Trecho do texto |
****

Nos anos 2000, o autor dos versos “Mas ninguém me reconhece como grande cidadão” já figurava na lista de artistas com maior arrecadação de direitos autorais no país — mas, até abril de 2021, Leandro Lehart sequer sonhava em ser reconhecido como diretor do CCSP (Centro Cultural São Paulo).
Antes de se tornar Lehart, ele atendia por Paulo Leandro Fernandes Soares e gostava de assistir às rodas de samba do próprio CCSP depois das longas jornadas de trabalho como office-boy.
Em 1992, ano de seu último emprego com carteira assinada (Leandro Lehart foi fiscal de ICMS da Secretaria da Fazenda do Estado), vendia o vale-refeição e ficava sem almoço para pagar algumas horas de estúdio e gravar o primeiro disco do Art Popular, “O Canto da Razão”. Eventualmente, faltava no serviço para se dedicar à música e, depois de um ano de malabarismos, ouviu de sua chefe: “Paulinho, não vou poder te segurar aqui”.
De lá para cá, nunca mais trabalhou em firma — pelo menos até agora, quando se propõe a conciliar a carreira musical e a direção do maior centro cultural do Brasil.
Lehart recebeu a reportagem de TAB no trabalho e em sua casa, sem nenhuma cerimônia. Posando para as fotos nos primeiros minutos de conversa, fixou o olhar lá no alto: “Céu bom pra empinar pipa. Pipa também é cultura?”. Ao ouvir a resposta positiva de uma das curadoras do CCSP, arrematou: “Então vamos fazer um festival de pipa aqui”. Seria Leandro Lehart bom de pipa? “Eu vendia gelinho na feira e pipa em casa já com 7 anos de idade.”

****

Tarefa 1 | Liste tudo o que, de acordo com o texto sobre Leandro Lehart, ele vendia.
Tarefa 2 | Retome o texto sobre Leandro Lehart logo depois da última frase apresentada.

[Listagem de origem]

****

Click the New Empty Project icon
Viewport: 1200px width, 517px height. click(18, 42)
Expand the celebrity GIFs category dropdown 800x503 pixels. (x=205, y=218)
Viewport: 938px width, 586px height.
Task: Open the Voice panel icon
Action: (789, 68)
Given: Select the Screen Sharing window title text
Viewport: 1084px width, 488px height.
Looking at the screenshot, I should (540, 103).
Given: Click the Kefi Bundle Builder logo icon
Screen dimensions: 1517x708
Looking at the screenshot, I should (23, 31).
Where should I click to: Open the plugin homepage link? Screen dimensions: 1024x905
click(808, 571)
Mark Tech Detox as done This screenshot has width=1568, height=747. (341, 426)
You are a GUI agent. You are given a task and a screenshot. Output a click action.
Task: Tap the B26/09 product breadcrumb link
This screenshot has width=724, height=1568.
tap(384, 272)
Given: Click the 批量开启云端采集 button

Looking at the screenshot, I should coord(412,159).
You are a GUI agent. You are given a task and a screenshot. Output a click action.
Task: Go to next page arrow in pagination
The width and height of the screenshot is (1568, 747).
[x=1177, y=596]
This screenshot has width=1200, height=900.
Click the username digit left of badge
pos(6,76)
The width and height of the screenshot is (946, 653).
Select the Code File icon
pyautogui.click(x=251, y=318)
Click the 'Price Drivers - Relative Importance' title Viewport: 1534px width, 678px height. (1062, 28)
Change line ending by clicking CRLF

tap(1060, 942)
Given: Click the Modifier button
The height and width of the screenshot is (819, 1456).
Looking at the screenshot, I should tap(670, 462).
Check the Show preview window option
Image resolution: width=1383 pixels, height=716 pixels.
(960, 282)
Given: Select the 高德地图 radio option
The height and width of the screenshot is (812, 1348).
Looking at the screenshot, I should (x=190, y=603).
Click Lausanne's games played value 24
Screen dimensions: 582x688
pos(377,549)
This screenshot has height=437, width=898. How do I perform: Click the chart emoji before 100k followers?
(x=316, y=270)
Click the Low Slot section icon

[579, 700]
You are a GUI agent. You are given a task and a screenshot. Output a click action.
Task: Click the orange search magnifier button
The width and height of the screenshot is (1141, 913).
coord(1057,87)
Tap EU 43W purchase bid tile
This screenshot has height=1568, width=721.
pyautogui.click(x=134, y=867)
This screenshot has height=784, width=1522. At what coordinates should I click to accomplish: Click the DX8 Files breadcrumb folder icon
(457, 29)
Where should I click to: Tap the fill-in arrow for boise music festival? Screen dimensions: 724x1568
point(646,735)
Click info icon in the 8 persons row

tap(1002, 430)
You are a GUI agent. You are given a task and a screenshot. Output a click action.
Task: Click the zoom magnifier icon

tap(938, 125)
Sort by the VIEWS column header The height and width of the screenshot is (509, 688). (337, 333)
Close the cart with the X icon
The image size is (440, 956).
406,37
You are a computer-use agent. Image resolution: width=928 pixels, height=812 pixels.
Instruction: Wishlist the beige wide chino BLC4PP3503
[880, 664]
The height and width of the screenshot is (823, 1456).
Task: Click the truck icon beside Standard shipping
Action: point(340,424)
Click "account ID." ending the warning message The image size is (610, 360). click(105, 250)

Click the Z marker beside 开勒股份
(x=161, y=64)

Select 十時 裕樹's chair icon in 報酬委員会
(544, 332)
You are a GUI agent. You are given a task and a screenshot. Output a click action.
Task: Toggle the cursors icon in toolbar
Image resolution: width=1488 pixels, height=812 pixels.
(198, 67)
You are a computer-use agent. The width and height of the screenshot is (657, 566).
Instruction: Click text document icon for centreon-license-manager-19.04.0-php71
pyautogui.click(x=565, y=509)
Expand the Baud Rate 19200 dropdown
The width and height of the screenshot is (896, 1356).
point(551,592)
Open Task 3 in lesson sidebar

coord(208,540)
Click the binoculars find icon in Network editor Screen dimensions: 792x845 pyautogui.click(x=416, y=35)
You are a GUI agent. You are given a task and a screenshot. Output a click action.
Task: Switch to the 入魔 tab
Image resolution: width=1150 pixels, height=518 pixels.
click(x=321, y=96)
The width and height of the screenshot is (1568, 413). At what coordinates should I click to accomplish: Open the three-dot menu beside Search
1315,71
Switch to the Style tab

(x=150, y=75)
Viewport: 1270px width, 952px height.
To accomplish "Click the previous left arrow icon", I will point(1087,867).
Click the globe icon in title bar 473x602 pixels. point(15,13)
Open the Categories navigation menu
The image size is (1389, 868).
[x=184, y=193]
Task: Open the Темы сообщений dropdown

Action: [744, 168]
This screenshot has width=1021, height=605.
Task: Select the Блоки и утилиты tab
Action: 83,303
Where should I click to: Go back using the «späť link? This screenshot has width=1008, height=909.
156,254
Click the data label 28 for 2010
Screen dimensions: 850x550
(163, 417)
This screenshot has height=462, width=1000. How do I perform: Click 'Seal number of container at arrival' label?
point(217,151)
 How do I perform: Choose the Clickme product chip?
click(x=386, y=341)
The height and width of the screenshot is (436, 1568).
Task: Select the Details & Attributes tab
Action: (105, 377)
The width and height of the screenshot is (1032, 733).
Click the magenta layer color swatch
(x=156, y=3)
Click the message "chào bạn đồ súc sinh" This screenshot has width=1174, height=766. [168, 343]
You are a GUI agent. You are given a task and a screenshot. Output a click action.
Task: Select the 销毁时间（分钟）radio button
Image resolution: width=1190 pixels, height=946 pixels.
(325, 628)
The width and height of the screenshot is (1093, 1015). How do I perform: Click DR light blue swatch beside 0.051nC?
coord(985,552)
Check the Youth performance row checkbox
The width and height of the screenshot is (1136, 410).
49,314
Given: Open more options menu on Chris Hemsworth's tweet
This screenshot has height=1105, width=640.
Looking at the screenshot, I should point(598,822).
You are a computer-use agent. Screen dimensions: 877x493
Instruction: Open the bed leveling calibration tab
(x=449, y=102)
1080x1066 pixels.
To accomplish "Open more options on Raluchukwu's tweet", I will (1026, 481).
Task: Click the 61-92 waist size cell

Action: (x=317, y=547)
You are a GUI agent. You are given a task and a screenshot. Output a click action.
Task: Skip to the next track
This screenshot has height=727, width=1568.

****

Resposta 1 |
- vale-refeição
- gelinho, na feira
- pipa, em casa

Resposta 2 |
Do Art à arte
A surpresa com a nomeação do vocalista do Art Popular para suceder a jornalista e consultora de moda Erika Palomino no cargo tem bastidores igualmente inusitados. Em sua sala envidraçada “que tem até um sofá vermelho”, no CCSP, Lehart contou que conheceu o secretário de cultura — e agora seu chefe — Alê Youssef em 2008, quando amargava um momento de fracasso na carreira-solo.
Naquele ano, Lehart viajou pelo país para lançar o disco e documentário “Mestiço”, mas acabou acumulando mais dívidas do que lucros na empreitada. O “Mestiço” virou febre só três anos depois, quando a trupe do trenzinho Carreta Furacão despontou como meme dançando a música-tema do álbum, em Ribeirão Preto (SP).
Injuriado depois de passar por poucas e boas na turnê — como nas vezes em que a plateia tinha no máximo 10 pessoas ou em que chegava para tocar e descobria que os estabelecimentos não tinham alvará —, Lehart remoía a frase “você não é tudo isso”, mas resolveu dar uma festa de lançamento do projeto em sua casa.
Entre os mais de 300 convidados, estavam presentes Simoninha, Xis, o pessoal do pagode baiano, o antropólogo Hermano Vianna e um colega a tiracolo, que vinha a ser Alê Youssef. Questionado se sabia de quem se tratava, Lehart confessou que não. “Ainda bem que em casa todo mundo é bem recebido, uma coisa que minha mãe sempre nos ensinou. Falei para ele ficar à vontade, ofereci cerveja e comida, mas acabamos não conversando naquela noite”, contou Lehart, com o sorriso de quem está acostumado a dar entrevistas há décadas e sabe quando tem uma boa anedota.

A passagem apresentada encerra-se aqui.